### [Text passage]
**********

Uncategorized

Snowflake Tips

Snowflake is a powerful tool, which makes creating data models very easy and convenient – with the speed of distributed computing on the cloud. A common mistake engineers do is using the tool as they ‘think’ it should work instead of how the tool was ‘intended to be used. 

Role based access control

Snowflake makes managing user access easy and slick – an individual if assigned multiple roles can switch between them fairly easily. Also resources created with one role cannot be accessed by another – unless it’s a higher role which through RBAC inheritance can access those resources. 

 

 

Pre-defined roles

TIP – It helps to remember the five pre-defined RBAC roles and how they are related.

 

Using the right role

While creating data assets or components to be used within those assets, you will be able to access them only if working with that role – or a higher role with custodian oversight. 

TIP – Ensure while creating or using data assets you are working with the right role

Ingesting files

During initial exploration of your data asset, you most probably will have to ingest semi-structured data to do some data profiling or analysis. While the wizard for loading data in tables is quite easy, I prefer to use code wherever possible. 

 

Creating File Format 

				
					-- Create file format to ingest semi-structured data
-- Remember to execute using the right user  role!
CREATE FILE FORMAT dbNAme.schemaName.tableName
TYPE = 'JSON' 
COMPRESSION = 'AUTO' 
ENABLE_OCTAL = FALSE 
ALLOW_DUPLICATE = FALSE 
STRIP_OUTER_ARRAY = TRUE 
STRIP_NULL_VALUES = FALSE 
IGNORE_UTF8_ERRORS = FALSE;
				
			

Working with JSON files

It’s often a good practice to ingest raw data as it is, and then cleanse and curate in subsequent steps of your pipeline. But looking at raw data in one column can be tricky – a neat way to visualize it:

				
					SELECT 
column_name:"key_name"::<datatpe> AS col_name_to_display,
col_1:"key_1"::STRING AS first_column,
col_1:"key_2"::STRING AS second_column
FROM table_name;
				
			

To flatten semi-structured data is quite easy as well, helps in visualizing what the data may look like before going ahead and creating all those tables.

**********

### [The data]
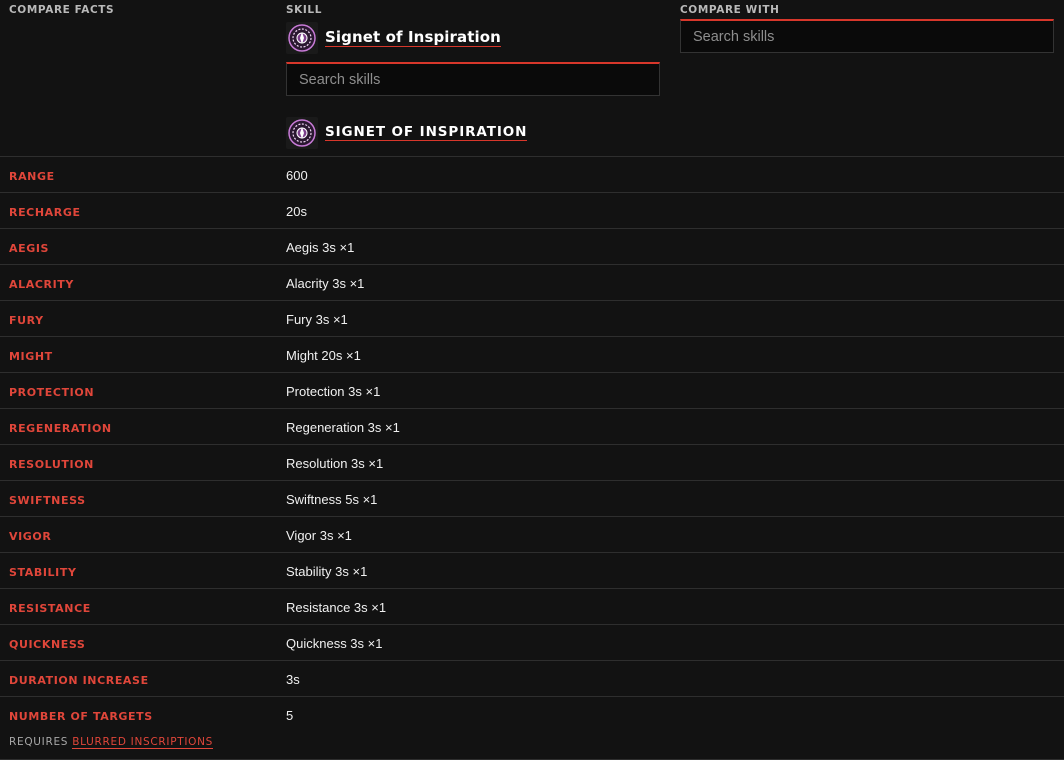 This screenshot has height=760, width=1064. What do you see at coordinates (327, 572) in the screenshot?
I see `fact-value: Stability 3s ×1` at bounding box center [327, 572].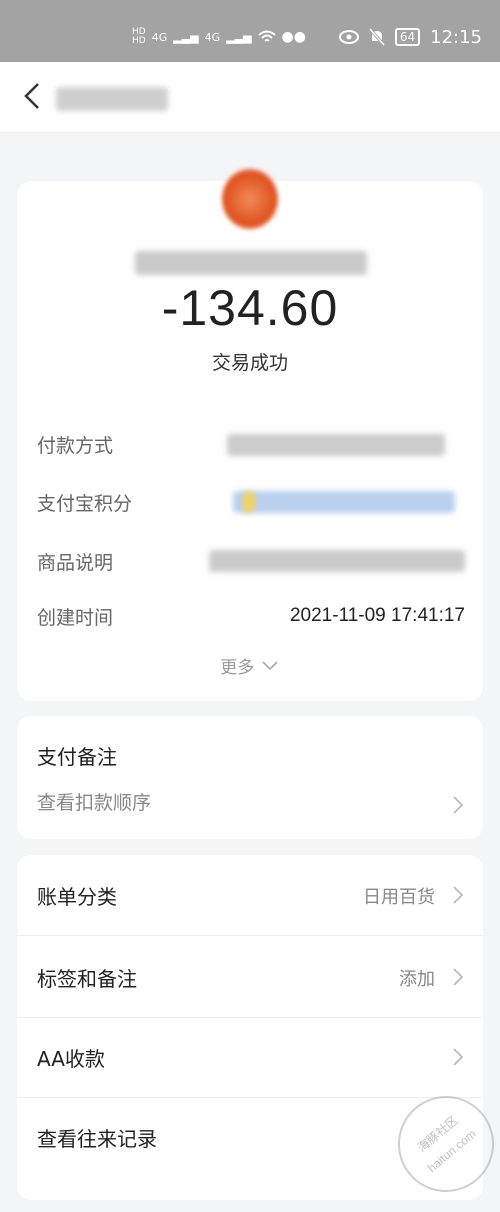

**********

### [What to do]
1 > Could you write out, word for word, the stretch of the Snowflake tips text from "To flatten semi-structured" through "all those tables."?
2 > Can you extend the Snowflake tips text, picking up right after its final sentence?
The material comes from a separate source and has no connection to the Snowflake tips text.

### [Answers to the problems]
1 >
To flatten semi-structured data is quite easy as well, helps in visualizing what the data may look like before going ahead and creating all those tables.

2 >
				
					SELECT 
value:key_1::VARCHAR AS First_Column,
value:key_2::VARCHAR AS Second_Column
FROM table_name,
LATERAL FLATTEN(input => column_name:root_key);
				
			

You might want to cast a value from some key/value pairs as well and display them nicely in the results:

				
					SELECT 
column_name:key_name:nested_key_name AS col_display,
column_name:key_name AS col_display,
value:nested_key_name::VARCHAR AS HASHTAG_TEXT --casting to varchar
FROM table_name,
LATERAL FLATTEN
(input => column_name:key_name:nested_key_name);
				
			

After all this is done – you’d want to create a view from this for users to be able to read raw data

				
					create or replace view database_name.schema_name.table_name as(
	SELECT 
	column_name:key_name:nested_key_name AS col_display,
	column_name:key_name AS col_display,
	value:nested_key_name::VARCHAR AS HASHTAG_TEXT --casting to varchar
	FROM table_name,
	LATERAL FLATTEN
	(input => column_name:key_name:nested_key_name);
);
				
			

Data Warehouse vs OLTP

OLTPs / Traditional database designs are perhaps one of the most common database types used. Data warehouse as a concept was introduced in 1980, but widespread adoption came a good few years later.


Since OLTP designs are very common and well known, It helps to understand the difference in purpose between traditional OLTP DBs and data warehouses.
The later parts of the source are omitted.